| EXERCISE GOAL |
Answer with the exact lines of the following material from the one containing "What is Qi or Chi (315, 2238)" through the one containing "WN7 (50, 2422)", both end lines included.

[SOURCE INFORMATION — start]

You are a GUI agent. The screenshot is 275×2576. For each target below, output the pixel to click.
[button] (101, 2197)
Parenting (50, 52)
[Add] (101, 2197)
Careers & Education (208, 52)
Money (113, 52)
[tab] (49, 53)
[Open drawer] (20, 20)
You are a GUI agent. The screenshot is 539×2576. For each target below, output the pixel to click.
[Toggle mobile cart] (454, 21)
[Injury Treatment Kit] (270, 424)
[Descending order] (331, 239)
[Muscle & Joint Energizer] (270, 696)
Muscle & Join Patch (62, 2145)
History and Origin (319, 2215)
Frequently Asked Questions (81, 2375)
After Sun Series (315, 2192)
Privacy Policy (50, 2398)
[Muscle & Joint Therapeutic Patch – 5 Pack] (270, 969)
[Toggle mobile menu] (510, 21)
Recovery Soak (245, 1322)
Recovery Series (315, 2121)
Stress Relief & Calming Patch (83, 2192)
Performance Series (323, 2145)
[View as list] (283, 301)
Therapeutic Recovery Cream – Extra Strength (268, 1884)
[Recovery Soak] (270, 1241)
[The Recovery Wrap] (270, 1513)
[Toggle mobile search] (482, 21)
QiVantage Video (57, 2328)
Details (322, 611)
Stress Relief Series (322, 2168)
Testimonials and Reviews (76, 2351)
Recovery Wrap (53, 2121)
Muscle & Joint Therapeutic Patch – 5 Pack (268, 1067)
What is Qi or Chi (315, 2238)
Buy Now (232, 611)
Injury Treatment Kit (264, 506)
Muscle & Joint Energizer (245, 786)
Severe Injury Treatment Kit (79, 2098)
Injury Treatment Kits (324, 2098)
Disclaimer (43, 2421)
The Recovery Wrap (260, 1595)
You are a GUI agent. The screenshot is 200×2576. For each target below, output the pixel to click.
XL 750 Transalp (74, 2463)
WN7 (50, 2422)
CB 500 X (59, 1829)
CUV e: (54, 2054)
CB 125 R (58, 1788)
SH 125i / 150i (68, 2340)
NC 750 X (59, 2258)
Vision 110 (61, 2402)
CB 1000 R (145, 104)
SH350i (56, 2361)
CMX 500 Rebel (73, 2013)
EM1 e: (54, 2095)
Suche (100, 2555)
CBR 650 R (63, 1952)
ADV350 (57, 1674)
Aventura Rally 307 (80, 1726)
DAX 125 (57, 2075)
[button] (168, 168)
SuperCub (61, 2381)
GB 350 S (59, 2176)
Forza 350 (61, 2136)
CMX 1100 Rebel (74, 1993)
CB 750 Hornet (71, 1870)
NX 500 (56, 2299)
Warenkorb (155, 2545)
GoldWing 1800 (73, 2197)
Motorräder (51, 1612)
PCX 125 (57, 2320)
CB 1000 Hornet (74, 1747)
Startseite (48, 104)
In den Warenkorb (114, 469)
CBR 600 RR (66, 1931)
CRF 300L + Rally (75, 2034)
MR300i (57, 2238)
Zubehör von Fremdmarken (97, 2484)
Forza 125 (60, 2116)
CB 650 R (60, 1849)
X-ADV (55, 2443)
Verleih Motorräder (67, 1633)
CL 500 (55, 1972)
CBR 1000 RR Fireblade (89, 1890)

[SOURCE INFORMATION — finish]

| COMPLETED TASK |
What is Qi or Chi (315, 2238)
Buy Now (232, 611)
Injury Treatment Kit (264, 506)
Muscle & Joint Energizer (245, 786)
Severe Injury Treatment Kit (79, 2098)
Injury Treatment Kits (324, 2098)
Disclaimer (43, 2421)
The Recovery Wrap (260, 1595)
You are a GUI agent. The screenshot is 200×2576. For each target below, output the pixel to click.
XL 750 Transalp (74, 2463)
WN7 (50, 2422)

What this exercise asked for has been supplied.